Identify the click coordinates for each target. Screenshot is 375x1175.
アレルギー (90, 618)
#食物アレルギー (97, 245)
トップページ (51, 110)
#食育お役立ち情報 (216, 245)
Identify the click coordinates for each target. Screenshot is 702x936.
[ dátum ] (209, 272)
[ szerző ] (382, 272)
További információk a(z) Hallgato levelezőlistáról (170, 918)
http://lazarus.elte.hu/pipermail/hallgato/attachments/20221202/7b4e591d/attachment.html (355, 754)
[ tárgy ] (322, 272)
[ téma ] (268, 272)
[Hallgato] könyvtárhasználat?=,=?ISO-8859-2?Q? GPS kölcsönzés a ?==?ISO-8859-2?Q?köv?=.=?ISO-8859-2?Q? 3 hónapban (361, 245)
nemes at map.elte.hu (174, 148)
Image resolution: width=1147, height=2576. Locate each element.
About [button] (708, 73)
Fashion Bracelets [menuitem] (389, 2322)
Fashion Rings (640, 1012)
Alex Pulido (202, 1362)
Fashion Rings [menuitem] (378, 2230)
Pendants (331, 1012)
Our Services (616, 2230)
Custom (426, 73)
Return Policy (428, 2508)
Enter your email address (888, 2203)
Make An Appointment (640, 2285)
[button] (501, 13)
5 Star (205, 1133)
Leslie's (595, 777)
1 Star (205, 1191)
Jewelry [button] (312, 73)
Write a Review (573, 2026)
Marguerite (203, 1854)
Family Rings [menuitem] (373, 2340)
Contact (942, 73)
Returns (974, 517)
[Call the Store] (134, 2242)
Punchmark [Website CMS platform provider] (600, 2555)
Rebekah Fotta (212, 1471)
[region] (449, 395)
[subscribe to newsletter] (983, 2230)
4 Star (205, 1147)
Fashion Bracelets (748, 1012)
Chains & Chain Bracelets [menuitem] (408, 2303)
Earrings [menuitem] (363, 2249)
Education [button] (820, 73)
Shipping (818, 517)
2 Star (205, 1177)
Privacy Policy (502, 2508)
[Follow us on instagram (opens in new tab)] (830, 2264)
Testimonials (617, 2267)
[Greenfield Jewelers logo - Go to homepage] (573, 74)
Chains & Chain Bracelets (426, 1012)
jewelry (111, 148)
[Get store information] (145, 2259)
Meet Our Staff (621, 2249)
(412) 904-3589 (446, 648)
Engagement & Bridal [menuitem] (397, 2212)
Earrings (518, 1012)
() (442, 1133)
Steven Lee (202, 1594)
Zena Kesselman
#####
Copy all the entries above line for line, changing no character.

Identify the click coordinates for each target. Screenshot is 375x1175.
アレルギー (90, 618)
#食物アレルギー (97, 245)
トップページ (51, 110)
#食育お役立ち情報 (216, 245)
Identify the click coordinates for each target. Screenshot is 702x936.
[ dátum ] (209, 272)
[ szerző ] (382, 272)
További információk a(z) Hallgato levelezőlistáról (170, 918)
http://lazarus.elte.hu/pipermail/hallgato/attachments/20221202/7b4e591d/attachment.html (355, 754)
[ tárgy ] (322, 272)
[ téma ] (268, 272)
[Hallgato] könyvtárhasználat?=,=?ISO-8859-2?Q? GPS kölcsönzés a ?==?ISO-8859-2?Q?köv?=.=?ISO-8859-2?Q? 3 hónapban (361, 245)
nemes at map.elte.hu (174, 148)
Image resolution: width=1147, height=2576. Locate each element.
About [button] (708, 73)
Fashion Bracelets [menuitem] (389, 2322)
Fashion Rings (640, 1012)
Alex Pulido (202, 1362)
Fashion Rings [menuitem] (378, 2230)
Pendants (331, 1012)
Our Services (616, 2230)
Custom (426, 73)
Return Policy (428, 2508)
Enter your email address (888, 2203)
Make An Appointment (640, 2285)
[button] (501, 13)
5 Star (205, 1133)
Leslie's (595, 777)
1 Star (205, 1191)
Jewelry [button] (312, 73)
Write a Review (573, 2026)
Marguerite (203, 1854)
Family Rings [menuitem] (373, 2340)
Contact (942, 73)
Returns (974, 517)
[Call the Store] (134, 2242)
Punchmark [Website CMS platform provider] (600, 2555)
Rebekah Fotta (212, 1471)
[region] (449, 395)
[subscribe to newsletter] (983, 2230)
4 Star (205, 1147)
Fashion Bracelets (748, 1012)
Chains & Chain Bracelets [menuitem] (408, 2303)
Earrings [menuitem] (363, 2249)
Education [button] (820, 73)
Shipping (818, 517)
2 Star (205, 1177)
Privacy Policy (502, 2508)
[Follow us on instagram (opens in new tab)] (830, 2264)
Testimonials (617, 2267)
[Greenfield Jewelers logo - Go to homepage] (573, 74)
Chains & Chain Bracelets (426, 1012)
jewelry (111, 148)
[Get store information] (145, 2259)
Meet Our Staff (621, 2249)
(412) 904-3589 (446, 648)
Engagement & Bridal [menuitem] (397, 2212)
Earrings (518, 1012)
() (442, 1133)
Steven Lee (202, 1594)
Zena Kesselman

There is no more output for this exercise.